*Your objective*
Transcribe each line below verbatim; pictures excluded.

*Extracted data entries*
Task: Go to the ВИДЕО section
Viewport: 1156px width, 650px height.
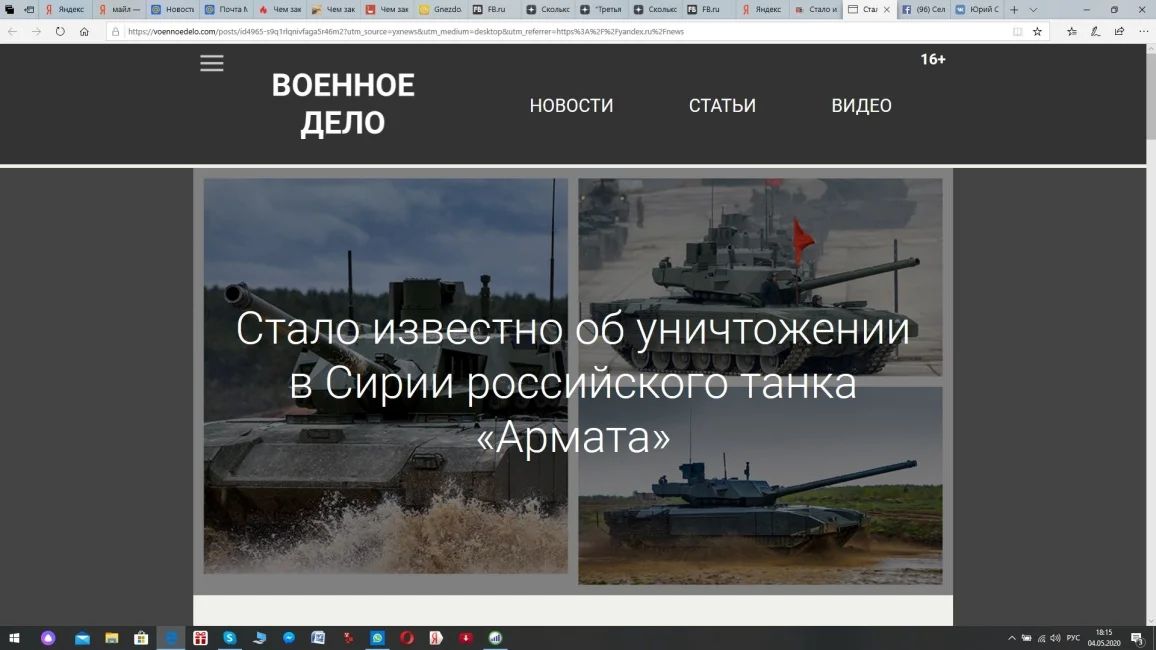Action: click(861, 106)
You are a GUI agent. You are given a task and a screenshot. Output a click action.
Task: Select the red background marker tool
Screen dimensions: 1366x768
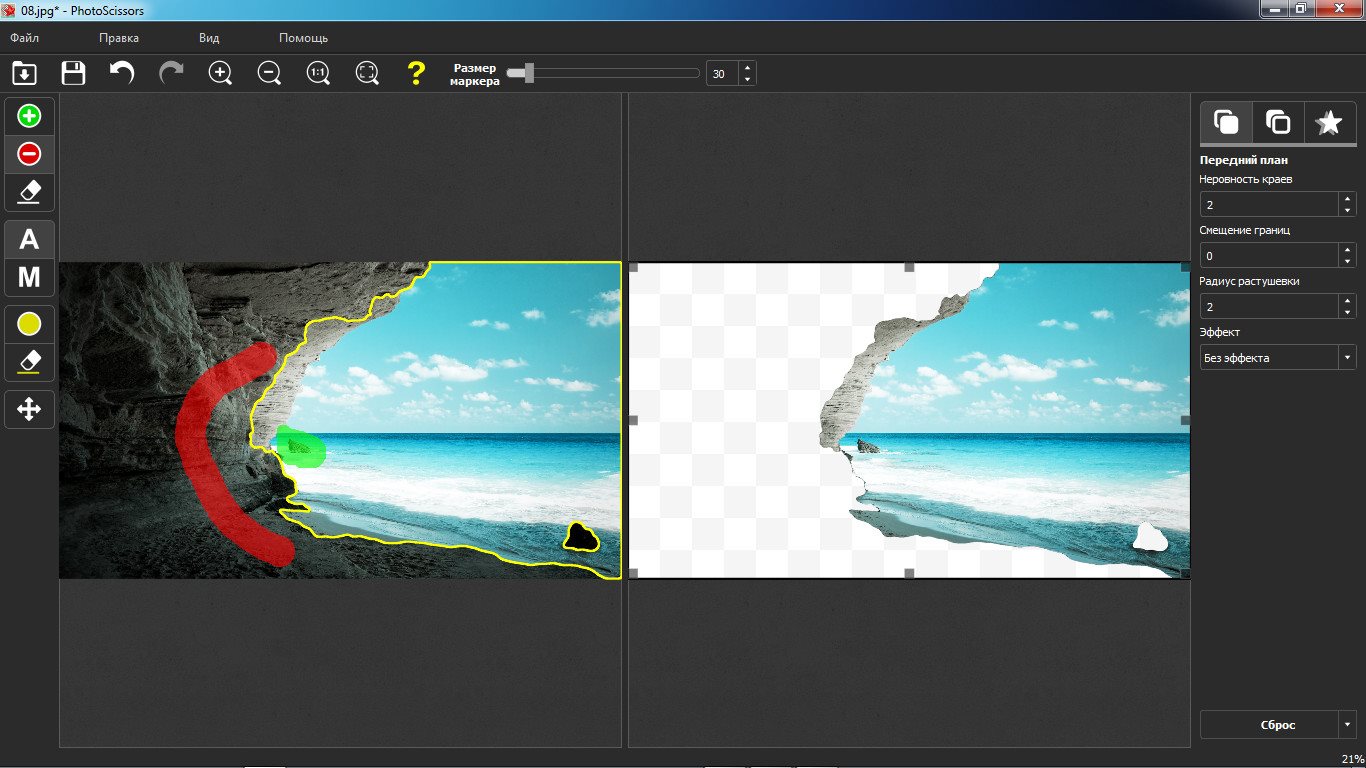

*Answer to this exercise*
Task: Go to the ВИДЕО section
Viewport: 1156px width, 650px height.
Action: click(861, 106)
You are a GUI agent. You are given a task and a screenshot. Output a click action.
Task: Select the red background marker tool
Screen dimensions: 1366x768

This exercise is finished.